(Sayfa alıntısı)
* * * * * * * * *
Ekinci, olayı Padişah
Vahideddin’in gizli gündemine bağlayarak bu sorunun cevabını yanlış
veriyor.
Anlaşmayı geciktiren Vahideddin değildi, bunu yapacak gücü de yoktu.
Asıl neden, dönemin İngiltere
Dışişleri Bakanı Lord Curzon’un, başkenti Anadolu’daki bir şehir
olan halifesiz ve laik bir yeni Türk devleti kurdurmak ve Osmanlı Devleti’nin
hukukî varlığına son vermek istemesiydi.
*
Ancak bunu, o günkü
şartlarda yapamazlardı.
İngilizler, gizli
servislerinin (istihbarat teşkilatlarının) İstanbul şefi Robert Frew (Fru/Fro/Furo)
vasıtasıyla Mustafa Kemal ile anlaştılar. İhaleyi o kazandı.
Fakat Mustafa Kemal’in
Osmanlı siyasetinde bir ağırlığı yoktu.
İttihatçılar tarafından
sevilmiyordu.. Onun için (Falih Rıfkı’nın Çankaya’sında
aktardığına göre) “ahlâksız, haris, sefih, fırsatçı, hiçbir makam ve mevki ile
gözü doymaz, sarhoş” diyorlardı.
Fevzi Çakmak ile İsmet
İnönü bile onun hakkında “menfaat düşkünü, muhteris” nitelemesini yapıyorlardı.
*
Bu Robert Frew ismi
üzerinde durmak gerekiyor.
İngiliz istihbaratının
(gizli servisinin) İstanbul şefiydi.. Fakat kendisini İngiltere
Büyükelçiliği’nin rahibi bir din adamı gibi göstererek kamufle ediyordu.
* * * * * * * * *
(Veri listesi)
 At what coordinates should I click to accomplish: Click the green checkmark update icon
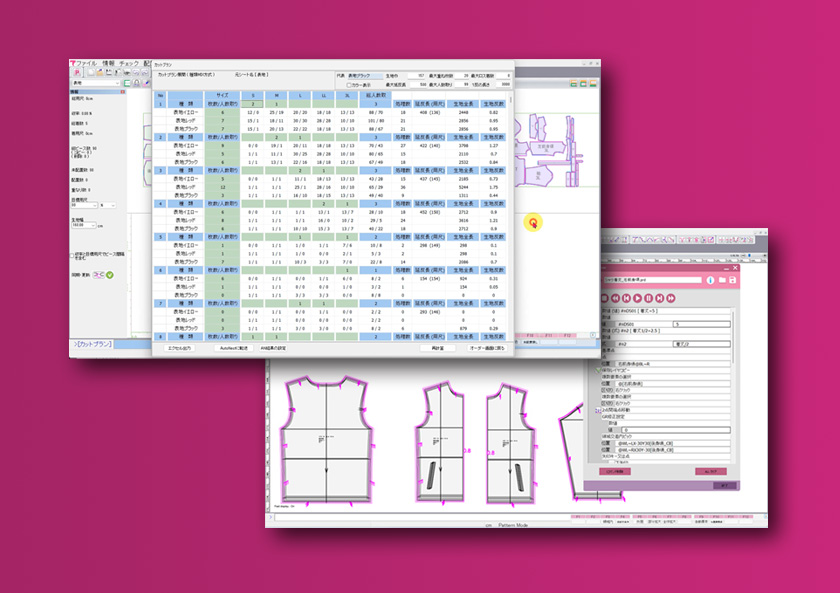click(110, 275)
* * * * * * * * *
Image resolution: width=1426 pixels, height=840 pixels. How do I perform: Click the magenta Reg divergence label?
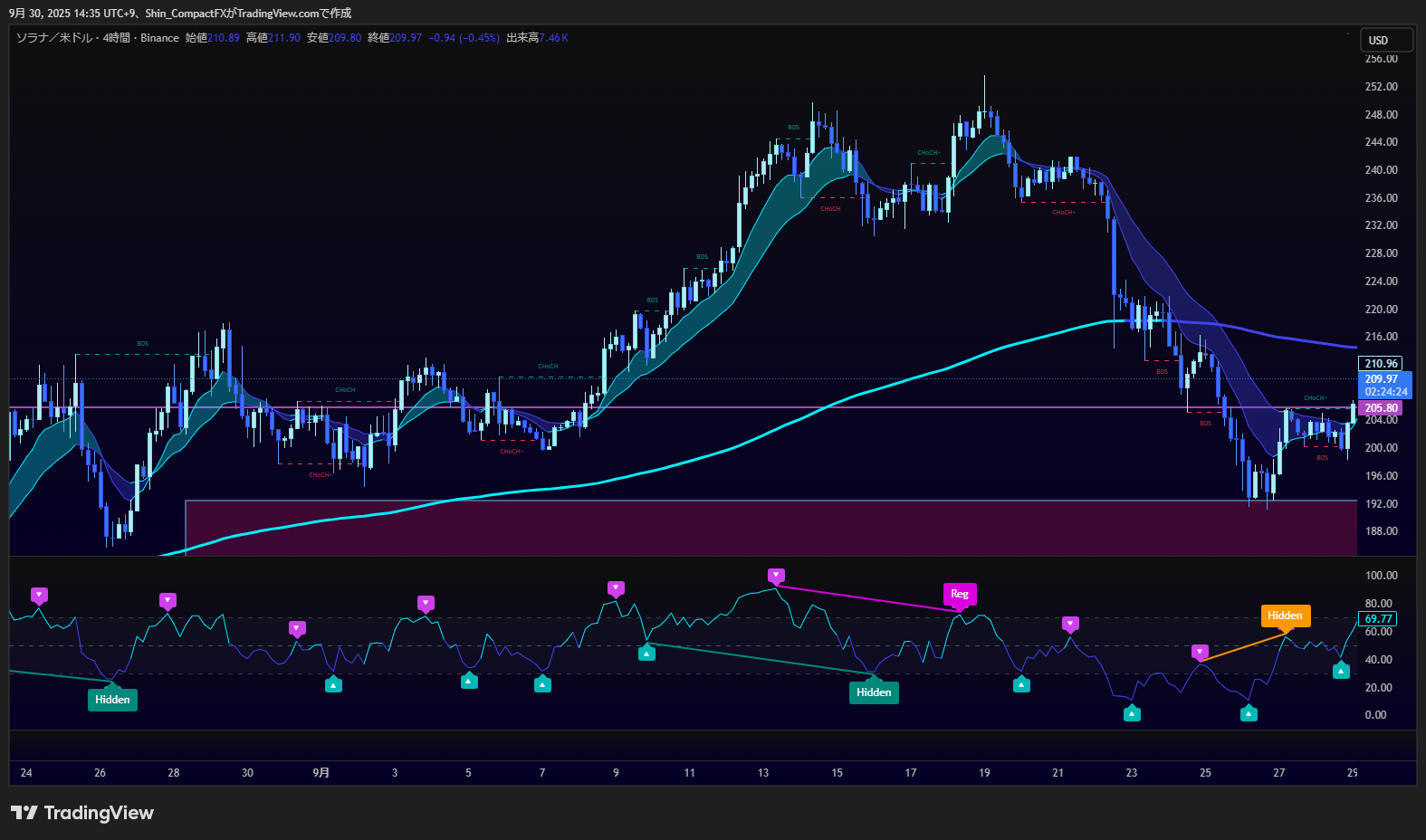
* * * * * * * * *
(Verilen görevler)
• a. Sayfa alıntısına göre Robert Frew kendini nasıl kamufle ediyordu?
• b. Lord Curzon ve Robert Frew'dan söz eden sayfa alıntısını kaldığı yerden devam ettirin.

(Verilen cevaplar)
• a. Kendini İngiltere Büyükelçiliği'nin rahibi, bir din adamı gibi göstererek kamufle ediyordu.

• b.
Selanikli Mustafa
Atatürk ile Frew’yu bir araya getiren isim ise, Pera Palas
Oteli’nin müdürüydü.. Selanikli bunu Falih Rıfkı Atay’a
açıklamış durumda.
Ayrıca Nutuk’unda
da ondan söz ediyor, fakat ajanlığı bahsine hiç girmiyor, önemsiz bir figürmüş
gibi aktarıyor. Kısacası olayı örtbas ediyor.
Onun Frew ile yaptığı
görüşmelerden arkadaşları Rauf Orbay ile Cevat
Abbas da anılarında bahsetmiş durumdalar.
*
Bu Frew, sadece
Selanikli’yi Osmanlı Devleti’nin mezarını kazmak için ikna etmiş değil, aynı
zamanda, başlangıçta Selanikli’ye mesafeli duran, Anadolu’da başlattığı mezar
inşası işine katılmayan İsmet İnönü’yü de Mustafa Kemal’in sadık
sağ kolu yapmış kişi.
Kadir Mısıroğlu, meşhur
tarihçi İbrahim Hakkı Konyalı’dan bu hususla ilgili olarak
dinlediklerini şu şekilde satırlara dökmüş bulunuyor:
“
İbrahim Hakkı Konyalı, Yenibahçeli Şükrü‘den
dinlemiş olarak İnönü’nün Anadolu’ya zorla nasıl götürüldüğünü anlatmıştı. Bunu
bir nebze çıkardığı “Tarih Hazinesi”
dergisinde yazmıştır. Ben kendisinden duyduğumu anlatmak
isterim:
“…
O zaman Anadolu’ya adam kaçırmak için işgale rağmen İstanbul’da “M.M.” adıyla
[Müdafaa-yı Milliye] bir gizli teşkilat kurulduğu malumdur….
M.M.
grubunda çalışanlardan biri de Yenibahçeli Şükrü Bey’di….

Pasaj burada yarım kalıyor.